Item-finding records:
%%
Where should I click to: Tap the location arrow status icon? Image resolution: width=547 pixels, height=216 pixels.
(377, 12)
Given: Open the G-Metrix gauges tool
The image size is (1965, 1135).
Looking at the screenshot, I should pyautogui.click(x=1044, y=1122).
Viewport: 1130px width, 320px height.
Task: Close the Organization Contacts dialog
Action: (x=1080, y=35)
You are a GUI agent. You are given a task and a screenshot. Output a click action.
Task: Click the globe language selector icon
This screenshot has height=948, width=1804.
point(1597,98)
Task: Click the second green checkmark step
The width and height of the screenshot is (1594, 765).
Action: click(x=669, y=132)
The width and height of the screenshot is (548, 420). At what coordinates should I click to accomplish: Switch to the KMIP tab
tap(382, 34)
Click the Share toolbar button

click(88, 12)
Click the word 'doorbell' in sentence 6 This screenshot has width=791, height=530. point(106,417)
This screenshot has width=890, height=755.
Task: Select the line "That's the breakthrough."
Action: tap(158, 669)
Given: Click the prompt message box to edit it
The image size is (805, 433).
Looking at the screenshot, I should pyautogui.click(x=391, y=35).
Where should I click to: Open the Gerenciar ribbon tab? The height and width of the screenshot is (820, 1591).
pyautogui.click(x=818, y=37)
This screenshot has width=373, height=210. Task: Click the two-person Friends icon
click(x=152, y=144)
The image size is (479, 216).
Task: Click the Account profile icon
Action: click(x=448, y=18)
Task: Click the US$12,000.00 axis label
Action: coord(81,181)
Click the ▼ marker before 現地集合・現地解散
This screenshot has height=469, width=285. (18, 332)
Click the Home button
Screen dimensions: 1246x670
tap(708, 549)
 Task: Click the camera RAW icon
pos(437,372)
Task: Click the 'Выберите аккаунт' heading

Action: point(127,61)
%%
Objective
Quote every line of the material above word for word, without changing anything.

Solved exercise
Where should I click to: Tap the location arrow status icon? Image resolution: width=547 pixels, height=216 pixels.
(377, 12)
Given: Open the G-Metrix gauges tool
The image size is (1965, 1135).
Looking at the screenshot, I should pyautogui.click(x=1044, y=1122).
Viewport: 1130px width, 320px height.
Task: Close the Organization Contacts dialog
Action: (x=1080, y=35)
You are a GUI agent. You are given a task and a screenshot. Output a click action.
Task: Click the globe language selector icon
This screenshot has height=948, width=1804.
point(1597,98)
Task: Click the second green checkmark step
The width and height of the screenshot is (1594, 765).
Action: click(x=669, y=132)
The width and height of the screenshot is (548, 420). At what coordinates should I click to accomplish: Switch to the KMIP tab
tap(382, 34)
Click the Share toolbar button

click(88, 12)
Click the word 'doorbell' in sentence 6 This screenshot has width=791, height=530. point(106,417)
This screenshot has width=890, height=755.
Task: Select the line "That's the breakthrough."
Action: tap(158, 669)
Given: Click the prompt message box to edit it
The image size is (805, 433).
Looking at the screenshot, I should pyautogui.click(x=391, y=35).
Where should I click to: Open the Gerenciar ribbon tab? The height and width of the screenshot is (820, 1591).
pyautogui.click(x=818, y=37)
This screenshot has width=373, height=210. Task: Click the two-person Friends icon
click(x=152, y=144)
The image size is (479, 216).
Task: Click the Account profile icon
Action: click(x=448, y=18)
Task: Click the US$12,000.00 axis label
Action: coord(81,181)
Click the ▼ marker before 現地集合・現地解散
This screenshot has height=469, width=285. (18, 332)
Click the Home button
Screen dimensions: 1246x670
tap(708, 549)
 Task: Click the camera RAW icon
pos(437,372)
Task: Click the 'Выберите аккаунт' heading

Action: point(127,61)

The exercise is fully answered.